◆ **WHAT THE EXERCISE ASKS**:
Can you format the lines of the entries below as a numbered list, one line per number, leaving out the blank lines?
+++ DATASET ROWS
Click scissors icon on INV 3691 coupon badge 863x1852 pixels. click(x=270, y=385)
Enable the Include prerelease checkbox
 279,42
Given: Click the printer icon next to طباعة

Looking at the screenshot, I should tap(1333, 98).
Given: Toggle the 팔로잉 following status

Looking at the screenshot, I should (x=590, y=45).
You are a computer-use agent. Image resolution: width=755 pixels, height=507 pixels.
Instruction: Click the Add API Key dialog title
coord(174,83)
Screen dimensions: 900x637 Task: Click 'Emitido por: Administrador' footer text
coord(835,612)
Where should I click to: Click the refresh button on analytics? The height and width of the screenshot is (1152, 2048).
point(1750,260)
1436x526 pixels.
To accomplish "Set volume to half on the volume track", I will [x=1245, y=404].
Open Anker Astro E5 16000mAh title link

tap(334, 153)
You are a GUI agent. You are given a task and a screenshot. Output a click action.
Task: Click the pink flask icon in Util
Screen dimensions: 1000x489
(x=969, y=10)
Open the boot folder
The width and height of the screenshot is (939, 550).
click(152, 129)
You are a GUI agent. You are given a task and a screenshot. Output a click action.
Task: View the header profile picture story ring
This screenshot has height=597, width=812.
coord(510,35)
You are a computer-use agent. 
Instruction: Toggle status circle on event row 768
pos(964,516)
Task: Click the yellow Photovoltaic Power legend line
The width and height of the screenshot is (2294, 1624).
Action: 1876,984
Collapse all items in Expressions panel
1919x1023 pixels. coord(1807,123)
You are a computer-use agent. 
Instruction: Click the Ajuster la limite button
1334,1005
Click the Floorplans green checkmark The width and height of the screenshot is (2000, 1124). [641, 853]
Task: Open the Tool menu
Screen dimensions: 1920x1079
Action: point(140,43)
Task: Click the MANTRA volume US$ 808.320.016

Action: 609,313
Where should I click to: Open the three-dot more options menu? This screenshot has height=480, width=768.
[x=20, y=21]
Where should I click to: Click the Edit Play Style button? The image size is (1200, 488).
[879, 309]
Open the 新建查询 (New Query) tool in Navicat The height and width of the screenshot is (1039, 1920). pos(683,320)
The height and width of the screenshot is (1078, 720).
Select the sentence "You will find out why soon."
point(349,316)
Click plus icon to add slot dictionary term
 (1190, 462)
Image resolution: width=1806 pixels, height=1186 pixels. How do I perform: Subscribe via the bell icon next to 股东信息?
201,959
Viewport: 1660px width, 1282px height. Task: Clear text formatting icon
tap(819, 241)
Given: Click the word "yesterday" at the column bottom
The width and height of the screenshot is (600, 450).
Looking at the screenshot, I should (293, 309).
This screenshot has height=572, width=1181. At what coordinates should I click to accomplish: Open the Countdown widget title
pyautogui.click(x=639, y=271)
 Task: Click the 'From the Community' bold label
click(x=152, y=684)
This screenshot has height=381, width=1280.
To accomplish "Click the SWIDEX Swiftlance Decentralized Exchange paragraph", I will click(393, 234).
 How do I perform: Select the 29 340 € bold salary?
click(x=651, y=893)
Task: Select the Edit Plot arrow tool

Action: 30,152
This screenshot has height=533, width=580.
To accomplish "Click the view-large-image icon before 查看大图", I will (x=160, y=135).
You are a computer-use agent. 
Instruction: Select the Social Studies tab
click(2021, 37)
++++++
◆ **ANSWER TO THE EXERCISE**:
1. Click scissors icon on INV 3691 coupon badge 863x1852 pixels. click(x=270, y=385)
2. Enable the Include prerelease checkbox
3.  279,42
4. Given: Click the printer icon next to طباعة
5. Looking at the screenshot, I should tap(1333, 98).
6. Given: Toggle the 팔로잉 following status
7. Looking at the screenshot, I should (x=590, y=45).
8. You are a computer-use agent. Image resolution: width=755 pixels, height=507 pixels.
9. Instruction: Click the Add API Key dialog title
10. coord(174,83)
11. Screen dimensions: 900x637 Task: Click 'Emitido por: Administrador' footer text
12. coord(835,612)
13. Where should I click to: Click the refresh button on analytics? The height and width of the screenshot is (1152, 2048).
14. point(1750,260)
15. 1436x526 pixels.
16. To accomplish "Set volume to half on the volume track", I will [x=1245, y=404].
17. Open Anker Astro E5 16000mAh title link
18. tap(334, 153)
19. You are a GUI agent. You are given a task and a screenshot. Output a click action.
20. Task: Click the pink flask icon in Util
21. Screen dimensions: 1000x489
22. (x=969, y=10)
23. Open the boot folder
24. The width and height of the screenshot is (939, 550).
25. click(152, 129)
26. You are a GUI agent. You are given a task and a screenshot. Output a click action.
27. Task: View the header profile picture story ring
28. This screenshot has height=597, width=812.
29. coord(510,35)
30. You are a computer-use agent. 
31. Instruction: Toggle status circle on event row 768
32. pos(964,516)
33. Task: Click the yellow Photovoltaic Power legend line
34. The width and height of the screenshot is (2294, 1624).
35. Action: 1876,984
36. Collapse all items in Expressions panel
37. 1919x1023 pixels. coord(1807,123)
38. You are a computer-use agent. 
39. Instruction: Click the Ajuster la limite button
40. 1334,1005
41. Click the Floorplans green checkmark The width and height of the screenshot is (2000, 1124). [641, 853]
42. Task: Open the Tool menu
43. Screen dimensions: 1920x1079
44. Action: point(140,43)
45. Task: Click the MANTRA volume US$ 808.320.016
46. Action: 609,313
47. Where should I click to: Open the three-dot more options menu? This screenshot has height=480, width=768.
48. [x=20, y=21]
49. Where should I click to: Click the Edit Play Style button? The image size is (1200, 488).
50. [879, 309]
51. Open the 新建查询 (New Query) tool in Navicat The height and width of the screenshot is (1039, 1920). pos(683,320)
52. The height and width of the screenshot is (1078, 720).
53. Select the sentence "You will find out why soon."
54. point(349,316)
55. Click plus icon to add slot dictionary term
56.  (1190, 462)
57. Image resolution: width=1806 pixels, height=1186 pixels. How do I perform: Subscribe via the bell icon next to 股东信息?
58. 201,959
59. Viewport: 1660px width, 1282px height. Task: Clear text formatting icon
60. tap(819, 241)
61. Given: Click the word "yesterday" at the column bottom
62. The width and height of the screenshot is (600, 450).
63. Looking at the screenshot, I should (293, 309).
64. This screenshot has height=572, width=1181. At what coordinates should I click to accomplish: Open the Countdown widget title
65. pyautogui.click(x=639, y=271)
66.  Task: Click the 'From the Community' bold label
67. click(x=152, y=684)
68. This screenshot has height=381, width=1280.
69. To accomplish "Click the SWIDEX Swiftlance Decentralized Exchange paragraph", I will click(393, 234).
70.  How do I perform: Select the 29 340 € bold salary?
71. click(x=651, y=893)
72. Task: Select the Edit Plot arrow tool
73. Action: 30,152
74. This screenshot has height=533, width=580.
75. To accomplish "Click the view-large-image icon before 查看大图", I will (x=160, y=135).
76. You are a computer-use agent. 
77. Instruction: Select the Social Studies tab
78. click(2021, 37)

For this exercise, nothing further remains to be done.